Lucerin Blue were a Canadian (Goderich, Ontario) band whose music has been described as Christian rock, post-grunge, nu metal, heavy metal, and hardcore punk. Formed in 1997, they released one studio album, Tales of the Knife in 2003, with Tooth & Nail Records.
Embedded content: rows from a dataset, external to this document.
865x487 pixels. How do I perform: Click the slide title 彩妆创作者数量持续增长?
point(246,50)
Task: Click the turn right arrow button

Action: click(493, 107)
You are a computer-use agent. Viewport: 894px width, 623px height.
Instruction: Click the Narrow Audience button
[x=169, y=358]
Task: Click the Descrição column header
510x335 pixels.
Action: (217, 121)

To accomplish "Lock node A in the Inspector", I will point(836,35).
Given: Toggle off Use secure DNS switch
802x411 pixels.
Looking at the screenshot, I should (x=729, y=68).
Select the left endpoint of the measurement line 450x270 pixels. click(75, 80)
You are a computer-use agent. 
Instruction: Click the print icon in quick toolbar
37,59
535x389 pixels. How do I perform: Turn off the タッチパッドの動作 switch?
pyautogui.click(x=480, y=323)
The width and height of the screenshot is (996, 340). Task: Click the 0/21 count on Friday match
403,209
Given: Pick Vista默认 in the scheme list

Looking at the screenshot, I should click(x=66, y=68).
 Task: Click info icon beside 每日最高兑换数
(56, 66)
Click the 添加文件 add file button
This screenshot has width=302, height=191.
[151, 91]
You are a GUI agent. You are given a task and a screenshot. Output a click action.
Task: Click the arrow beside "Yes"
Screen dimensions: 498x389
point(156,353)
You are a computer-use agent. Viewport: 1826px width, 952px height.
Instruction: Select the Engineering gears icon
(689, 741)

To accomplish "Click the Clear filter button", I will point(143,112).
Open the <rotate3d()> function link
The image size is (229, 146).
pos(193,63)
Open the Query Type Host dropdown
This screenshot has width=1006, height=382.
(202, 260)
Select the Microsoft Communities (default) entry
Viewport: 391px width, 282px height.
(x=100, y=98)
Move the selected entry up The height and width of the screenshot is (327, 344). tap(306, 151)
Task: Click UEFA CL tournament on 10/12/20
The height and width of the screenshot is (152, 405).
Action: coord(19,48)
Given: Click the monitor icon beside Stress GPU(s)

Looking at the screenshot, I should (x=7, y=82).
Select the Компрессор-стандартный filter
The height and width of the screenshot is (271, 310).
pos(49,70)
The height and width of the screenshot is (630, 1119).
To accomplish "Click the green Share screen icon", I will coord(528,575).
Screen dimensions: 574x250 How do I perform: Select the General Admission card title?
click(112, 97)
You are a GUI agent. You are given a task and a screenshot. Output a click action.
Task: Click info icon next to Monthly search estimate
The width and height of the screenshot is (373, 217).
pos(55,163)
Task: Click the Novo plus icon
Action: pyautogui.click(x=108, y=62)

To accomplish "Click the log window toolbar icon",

The band disbanded in 2005.

==Background==

Lucerin Blue formed in Goderich, Ontario, Canada, during 1997. Their members are lead vocalist and rhythms guitarist, Justin Morgan, lead guitarist and background vocalist, Nathan Byle, bassist and background vocalist, Paul Rennick, and drummer, Ryan Turner.

==Music history==
The band began their recording careers in 2003, with the studio album, Tales of the Knife, that was released on May 23, 2003, from Tooth & Nail Records.

==Members==
- Justin Morgan – lead vocals, rhythm guitar
- Nathan Byle – lead guitar, background vocals
- Paul Rennick – bass guitar, background vocals
- Ryan Turner – drums

==Discography==
- Studio Albums
- Tales of the Knife (May 20, 2003, Tooth & Nail)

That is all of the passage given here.